She comes back to see us about a year later and an echo at that time demonstrates that her ejection fraction is now up to 55%. In the interim, she's been able to come off of her Lasix, but she remains on her lisinopril, metoprolol, and spironolactone.
I think one basic question that comes up when I see these patients is how do we even categorize her at this moment? Now that we're seeing her, her ejection fraction has improved. Is she someone that we still talk about in terms of HFrEF, heart failure with reduced ejection fraction, or HFpEF [heart failure with preserved ejection fraction], or is there another way that we should be categorizing her?
Wilcox: These are all great questions. I think the first point about this lady is that she has recovered her ejection fraction despite us failing to do forced titration of medical therapy. That's our first point. We know from the that the appropriate doses of guideline-directed medical therapy in patients with reduced ejection heart failure is abysmal. It's 1%, right? She has responded to lisinopril, which really isn't the standard of care. Right now, the standard of care would be an ARNI [angiotensin receptor-neprilysin inhibitor], high dose, either metoprolol or carvedilol, and then the MRA [mineralocorticoid receptor antagonist], as you mentioned.
But she has in fact improved her ejection fraction, so she has recovered cardiomyopathy, and we would categorize her as heart failure with recovered EF. She is phenotypically like a reduced ejection heart failure patient with a recovered ejection fraction, so HFrecEF, or heart failure with improved ejection fraction. Those are the two common nomenclatures that we've seen.
Perry: HFrecEF or heart failure with recovered ejection fraction. You're stating that those are phenotypically different. I think there was also some data that they are even biochemically, or with their circulating catecholamines, with their BNP, with those sorts of levels, that they are also different in those respects. Could you describe how this category is phenotypically and maybe biochemically different from those two other categories?
Wilcox: I would step back little bit. This patient is sort of always a reduced ejection fraction cardiomyopathy patient, so she will be phenotypically similar to those reduced EF patients, just that she has responded favorably to guideline-directed medical therapy, so neurohormonal antagonists. She, in fact, does accrue benefit from these medicines. We'll talk a little bit, I imagine, about how long she needs to stay on these medicines and could we stop some of these medicines. She really is in remission from her heart failure with reduced EF, with improved ventricular performance.
As far as the biochemical question, definitely lower levels of circulating biomarkers like NT-proBNP, galectin, signs of fibrosis, ST2. So definitely in remission with lower levels of biomarkers, but still what we would call at-risk for future heart failure events.
I really like the oncologic corollary here. When we think about patients who are 5 years, 6 years out from their breast cancer, they are we think out of the woods, but we still follow them very closely for recurrence. That's how we should be thinking about this heart failure population.
Perry: That's great. You used the words, "She's in remission right now," thereby implying this corollary with oncology. There is this idea of myocardial remission versus myocardial recovery that's discussed in the literature.
Wilcox: Right.
Perry: Could you elaborate on them?

━━━━━━━━━━━━━━━━

About this task:
Pick up the conversation on heart failure with recovered ejection fraction after its final sentence and continue it.

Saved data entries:
━━━━━━━━━━━━━━━━

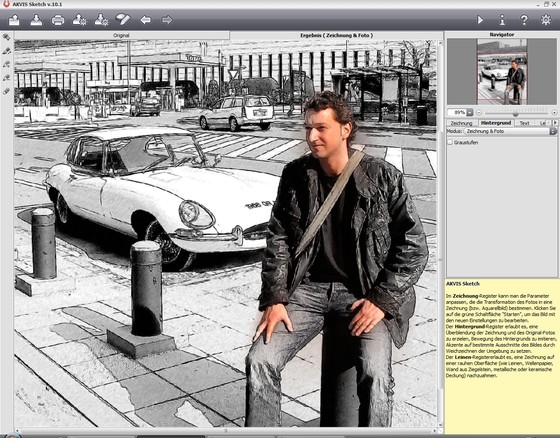Click the printer icon
Image resolution: width=560 pixels, height=438 pixels.
[58, 20]
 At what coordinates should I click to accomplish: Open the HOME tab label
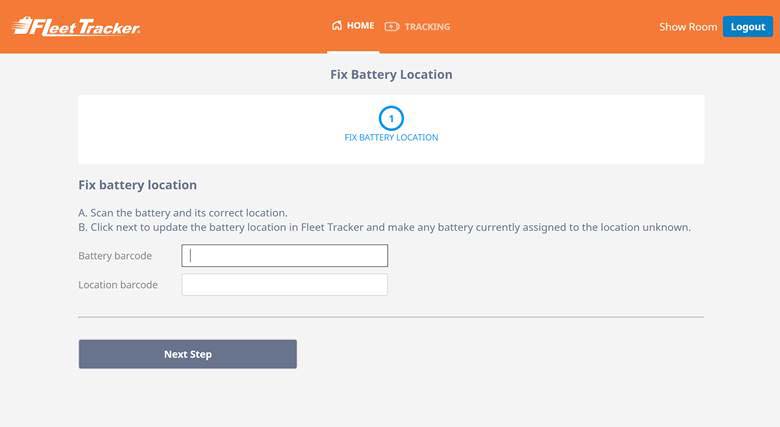click(360, 27)
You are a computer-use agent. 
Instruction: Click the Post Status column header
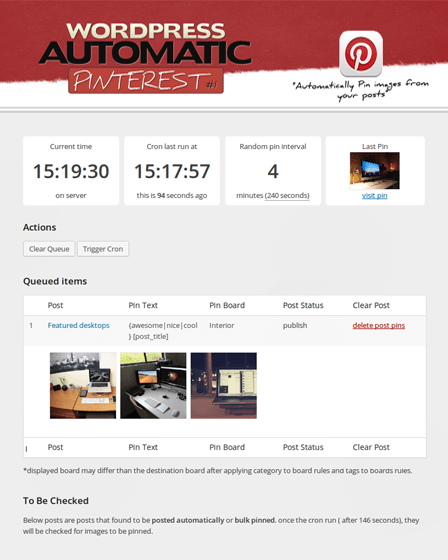[x=303, y=305]
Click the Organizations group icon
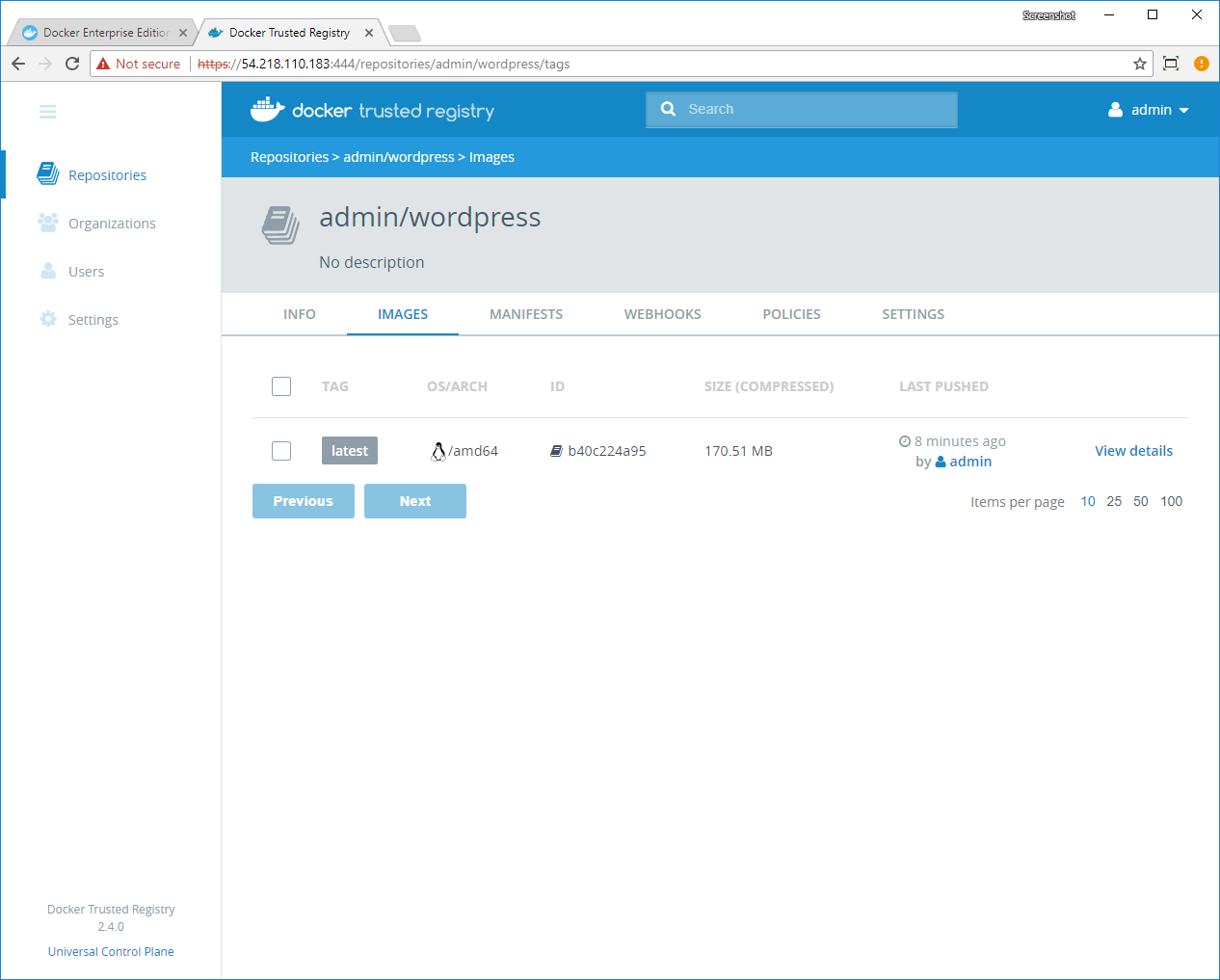 tap(47, 223)
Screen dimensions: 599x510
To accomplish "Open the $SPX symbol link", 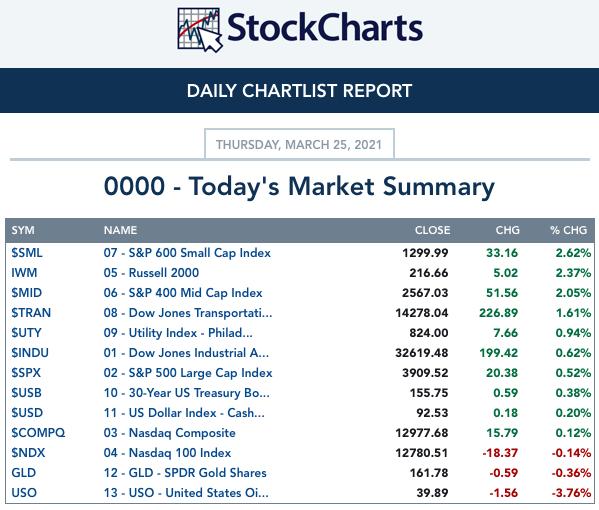I will [x=26, y=373].
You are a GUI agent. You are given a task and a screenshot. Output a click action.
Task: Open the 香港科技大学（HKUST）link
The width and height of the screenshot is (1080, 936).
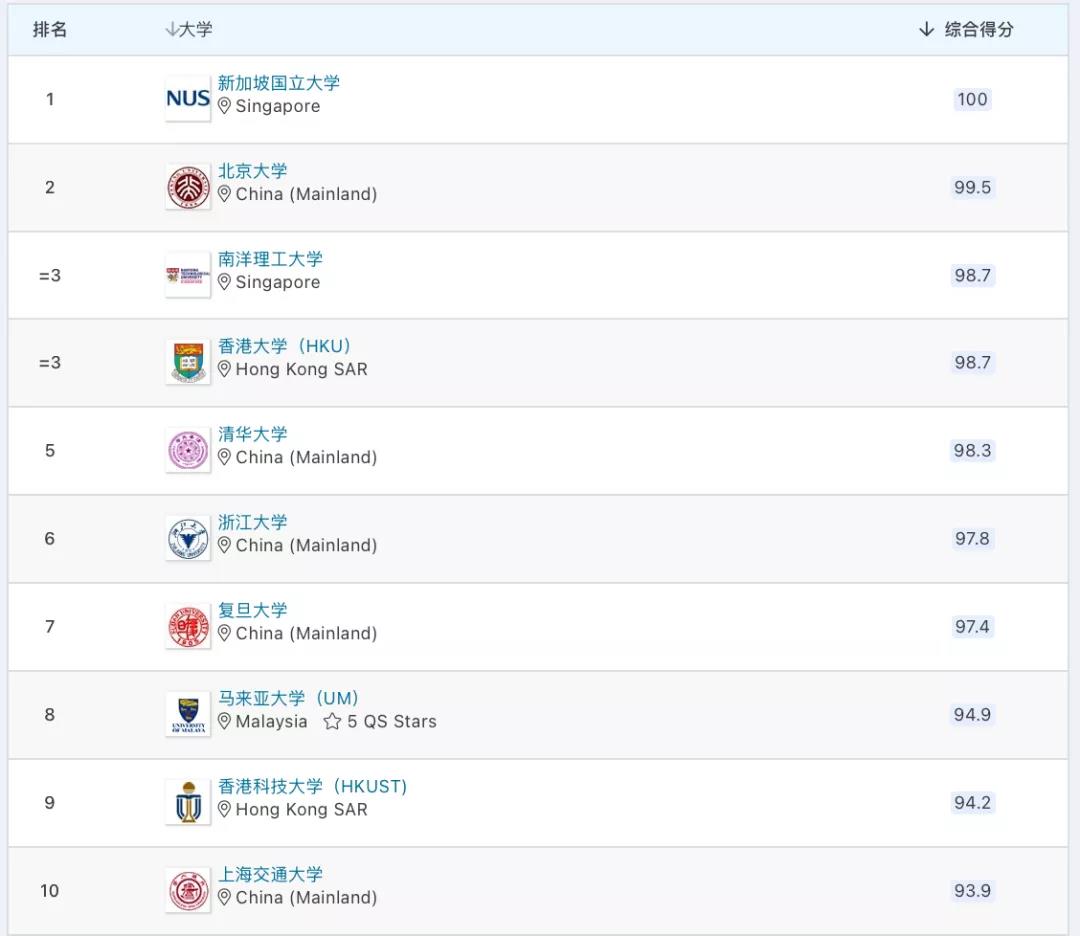[x=312, y=786]
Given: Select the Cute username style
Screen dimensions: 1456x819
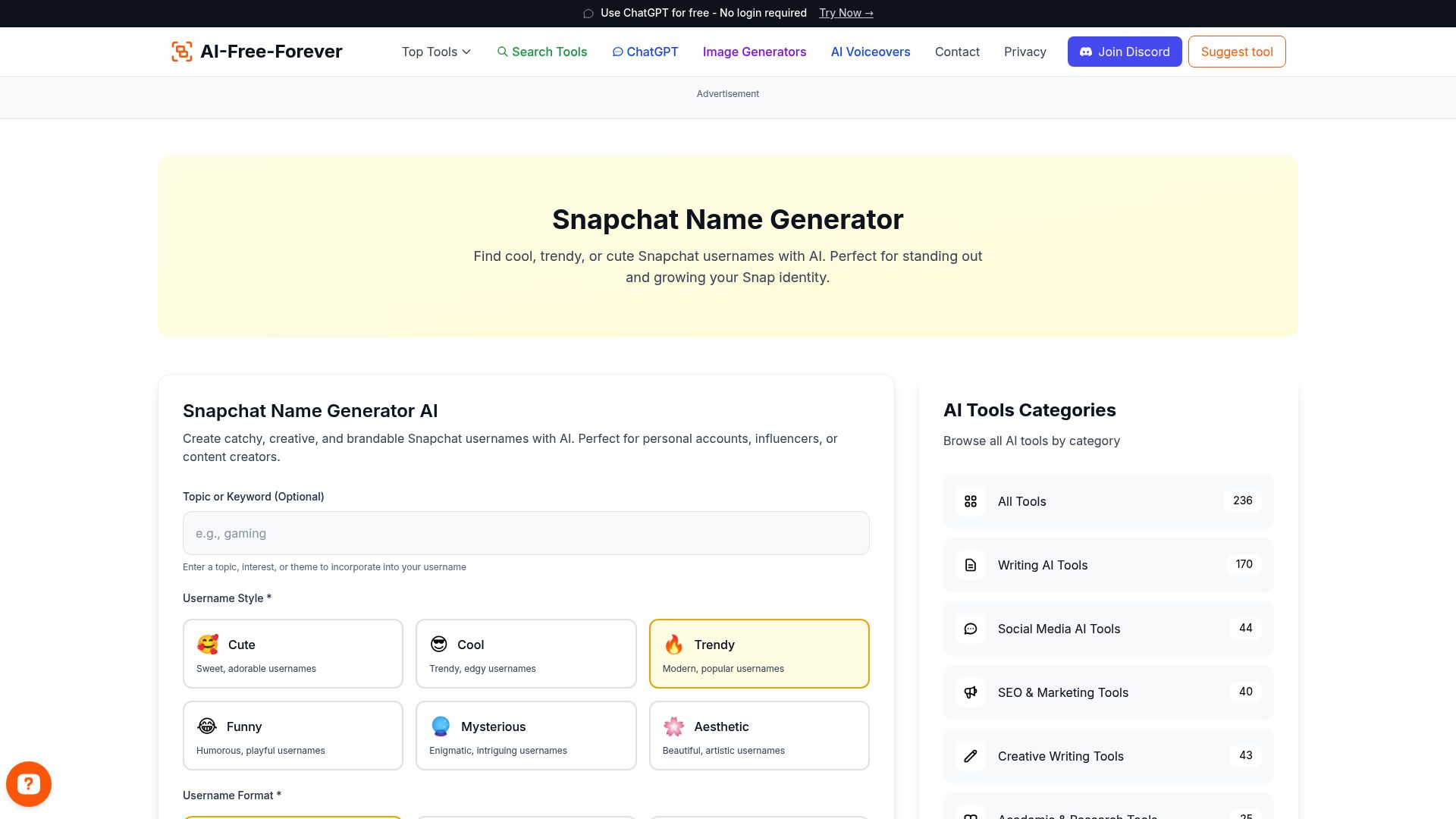Looking at the screenshot, I should [x=293, y=653].
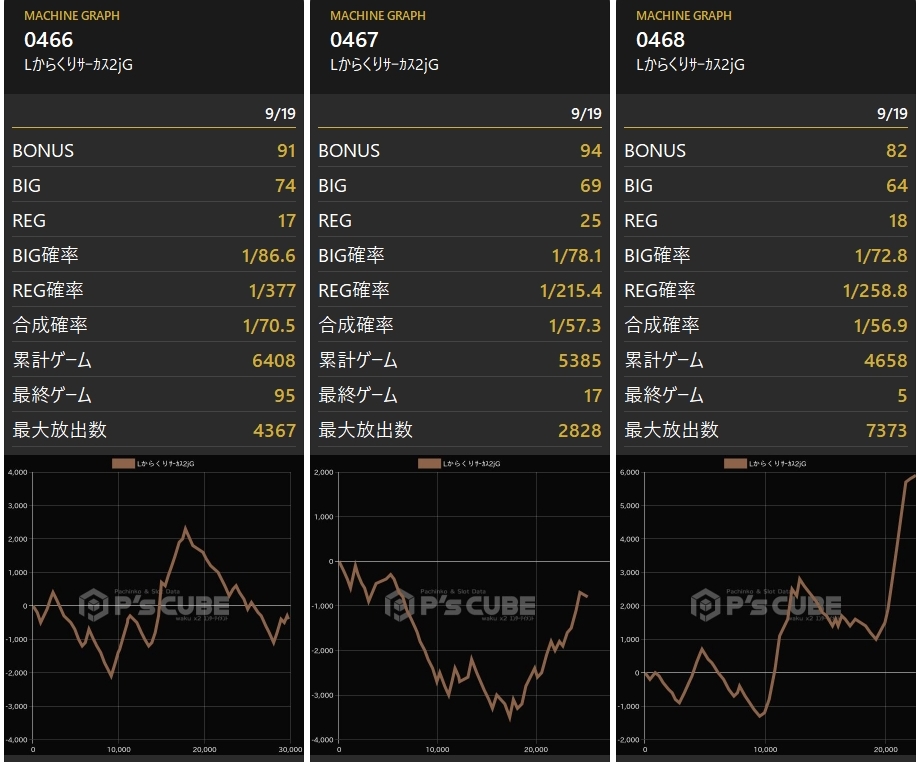Click the brown legend swatch in machine 0466 graph
Viewport: 919px width, 762px height.
point(123,464)
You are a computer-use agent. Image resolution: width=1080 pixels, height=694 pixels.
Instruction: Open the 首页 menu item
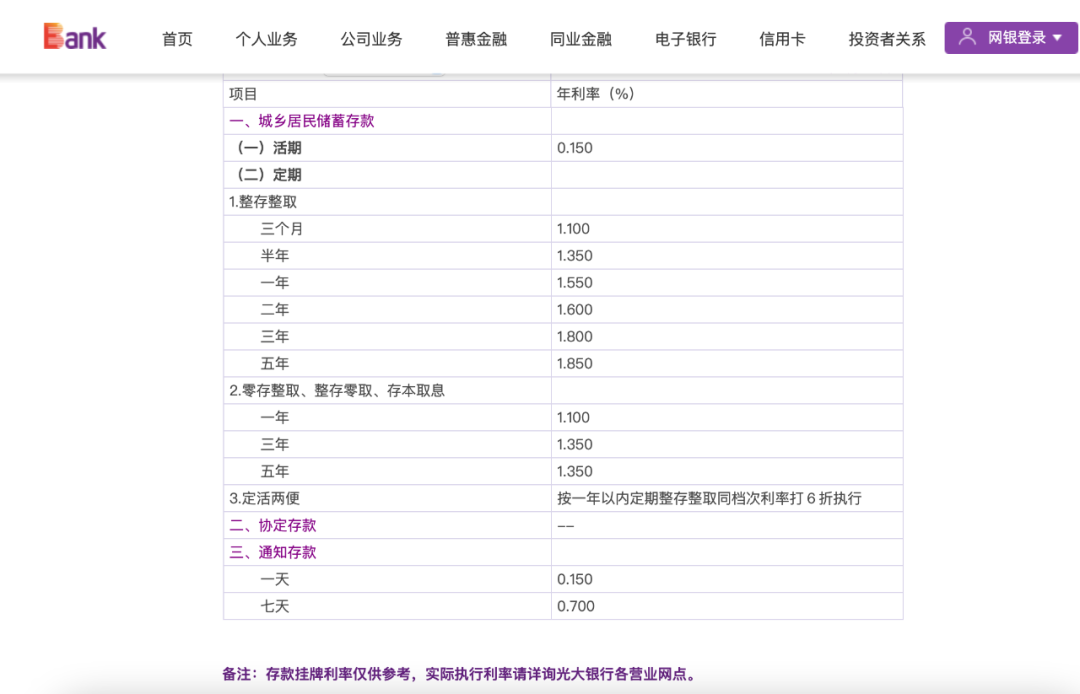177,39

━━━━━━━━━━━━━━━━

Answer to this exercise:
Wilcox: Yeah. I have thought about this a lot -- and I talk about this with all my friends, and we geek out a little bit -- and the answer is it sort of doesn't matter. I think as long as the patient is feeling better, they feel recovered. Right? When it matters is when we think about implications for long-term medical therapy. If a patient truly is "recovered," that implies that they don't need long-term medical therapy with neurohormonal antagonists. I think we, in 2020, don't have the data to differentiate who is recovered and who is in remission.
I think my friend and mentor Doug Mann would say... he wrote a several years ago now. The best definition of recovery, true recovery, that I've found over the years is: The structure and function are both normal. At a cellular level, things are working normally, structurally the heart has returned to its normal wall tension state, so the diameter has shrunk down, the thickness has regressed, and the function is normal, so that would be ventricular performance. Again, we just don't have perfect ways to say, "You are recovered," versus, "You are in remission." I think, as a field, right now we treat patients as they are in remission.
Perry: Beautiful. Thank you.
Wilcox: Sure.
Perry: Now, thinking about our patient that we described here, all I mentioned was that she had a non-ischemic cardiomyopathy. She had a cath with some luminal irregularity, so really no obstructive coronary disease. When we're thinking about patients who recover their ejection fraction, are there certain types of non-ischemic cardiomyopathy that are more common than others to recover their ejection fraction?
Actually, maybe even more broadly speaking, maybe taking a step back first is the question of patients with ischemic cardiomyopathy versus those with a non-ischemic. Are there differences in those groups and how frequently they recover their ejection fraction?
Wilcox: This is a great question and it's a little muddy because the data that we have, most of it is either observational or retrospective single-center studies or consortium. When we look at the data about sort of the percent of who recovers and responds, it's all based on that population.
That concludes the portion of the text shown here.